Gluren bij de buren - Evaluating and sharing real-world experience of an AI stroke tool in two centres

L. Deden, K. van Leeuwen, M. Becks, M. Bernsen, M. de Rooij, J. Martens and F. Meijer

Radiologendagen 2022.

Background: Currently, many hospitals are implementing AI software. However, clear clinical implementation procedures are not yet available. In order to exchange experiences, two interventional stroke centres (Radboudumc and Rijnstate) collaborated in the prospective evaluation of an AI tool for stroke diagnostics.

Methodology: Primary aim of StrokeViewer (Nicolab) implementation in both centres was diagnostic support in detecting large vessel occlusions (LVO) in anterior cerebral circulation.

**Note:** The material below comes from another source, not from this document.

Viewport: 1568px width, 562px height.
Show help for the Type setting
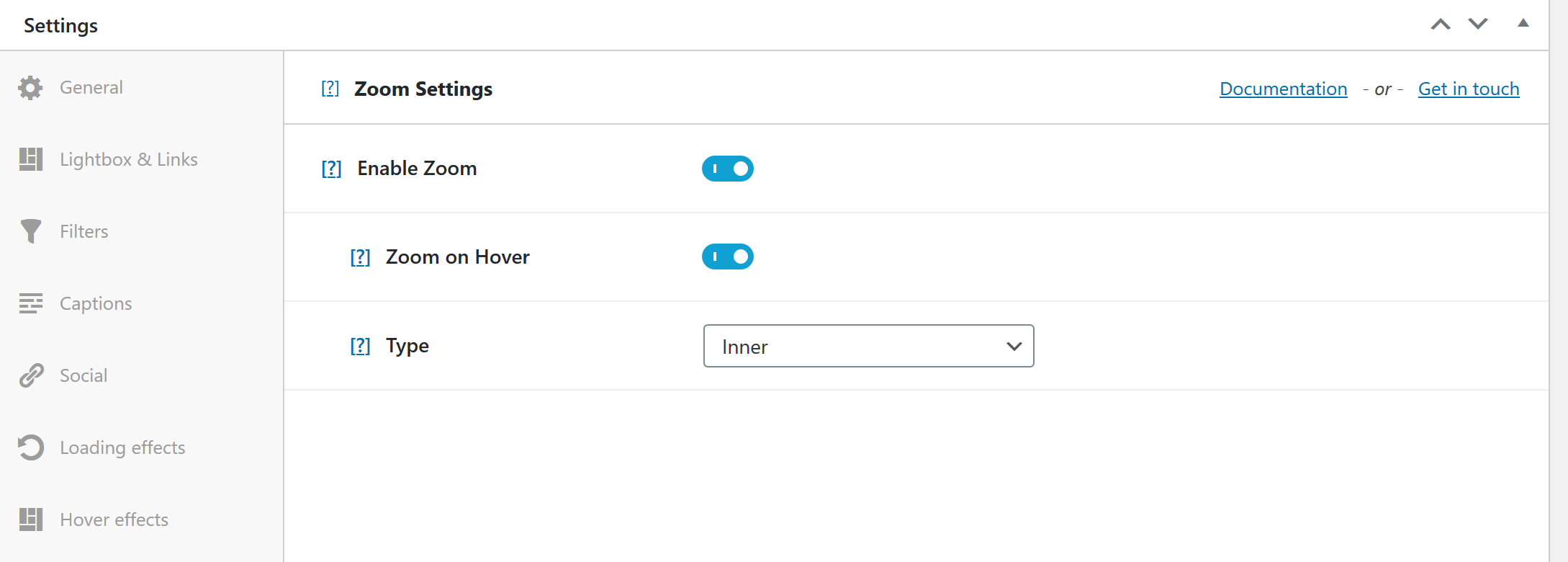click(x=360, y=346)
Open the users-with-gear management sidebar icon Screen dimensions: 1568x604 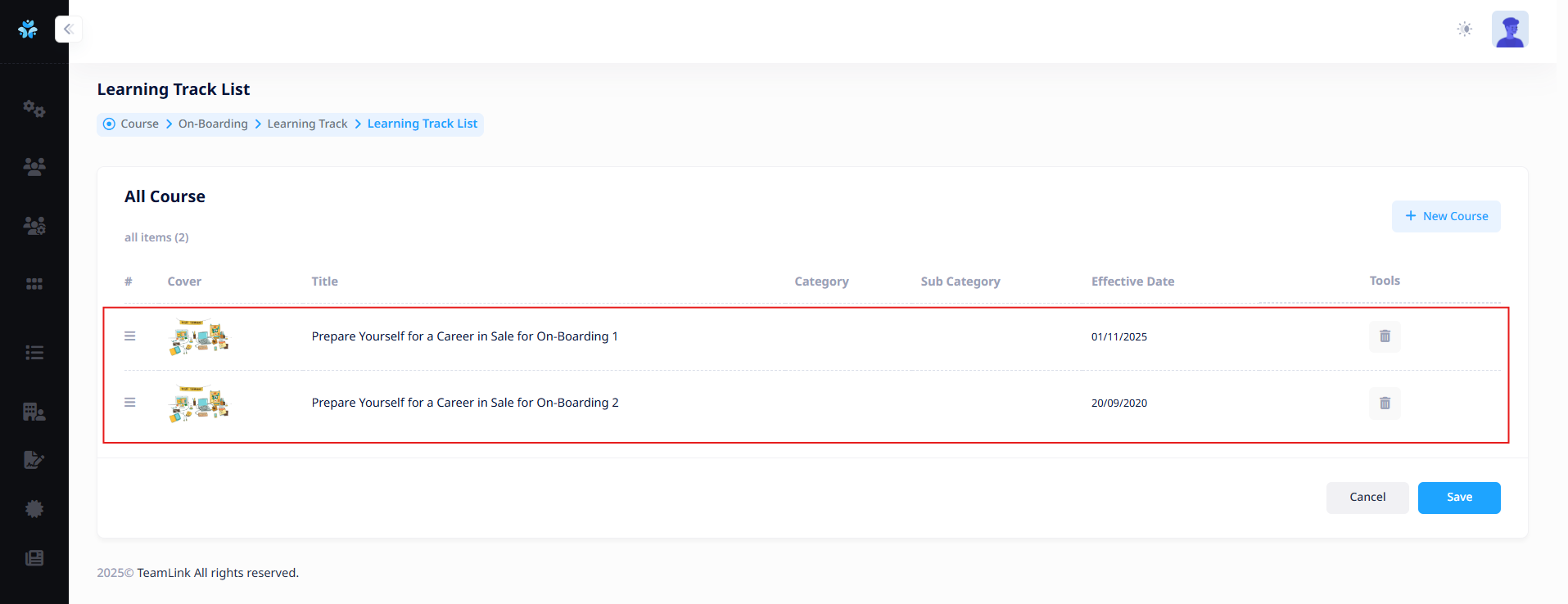point(34,226)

Additionally, in Rijnstate analysis of cerebral CT perfusion (CTP) was available. In Radboudumc, LVO results were available after log in to the StrokeViewer server. In Rijnstate, results were pushed to PACS as a pdf-report. Trial period in Radboudumc was 12 months, in Rijnstate 7 months. The performance of proximal LVO detection was compared with radiologists' assessments. Users filled in a questionnaire on user experience at several time points. In Radboudumc, the use was monitored by individual log-in information.

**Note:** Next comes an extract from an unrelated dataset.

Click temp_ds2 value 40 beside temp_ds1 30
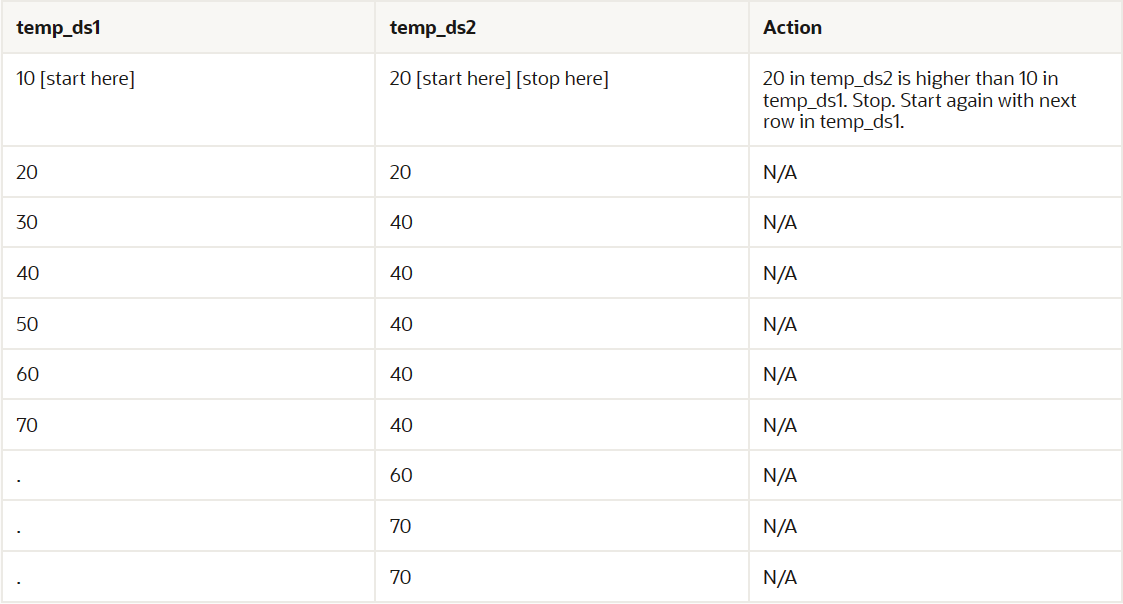 [x=401, y=223]
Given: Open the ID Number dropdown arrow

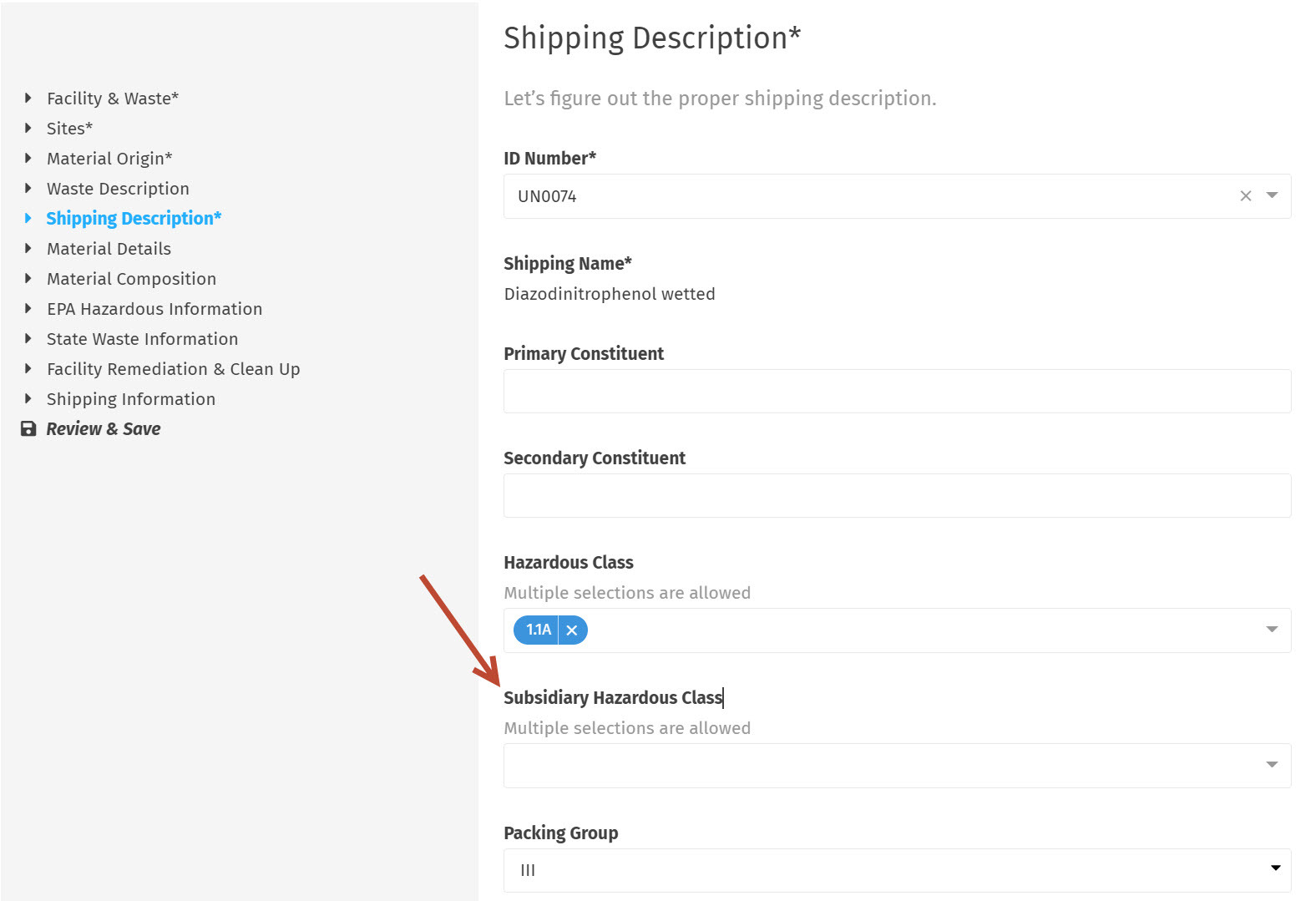Looking at the screenshot, I should coord(1272,195).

Results: Quantitative evaluation of ICA, M1 and proximal M2 occlusion detection (prevalence 18%) resulted in a case base sensitivity and specificity of 74% and 91% in Rijnstate (n=276) and 77% and 91% in Radboudumc (n=516). The use of the tool decreased over time. Radiologists unfamiliar with LVO assessment tended to value the AI report more than experienced radiologists. The net promoter scores were -56% in Radboudumc and -65% in Rijnstate. The tool was considered user friendly (7.2/10). CTP assessment in Rijnstate was used more frequently than LVO detection.

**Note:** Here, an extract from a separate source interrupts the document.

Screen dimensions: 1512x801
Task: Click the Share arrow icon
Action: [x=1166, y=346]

Conclusion: This evaluation aids to understand some of the challenges involved in clinical implementation and acceptance by users of AI tools. Findings are consistent for both centres. Success is not only dependent on the product and its performance, but also on clinical goal setting, expectations, context and implementation choices. Sharing experience within the NVvR AInetwork can help to gain insights into crucial factors for success ("Gluren-bij-de-buren").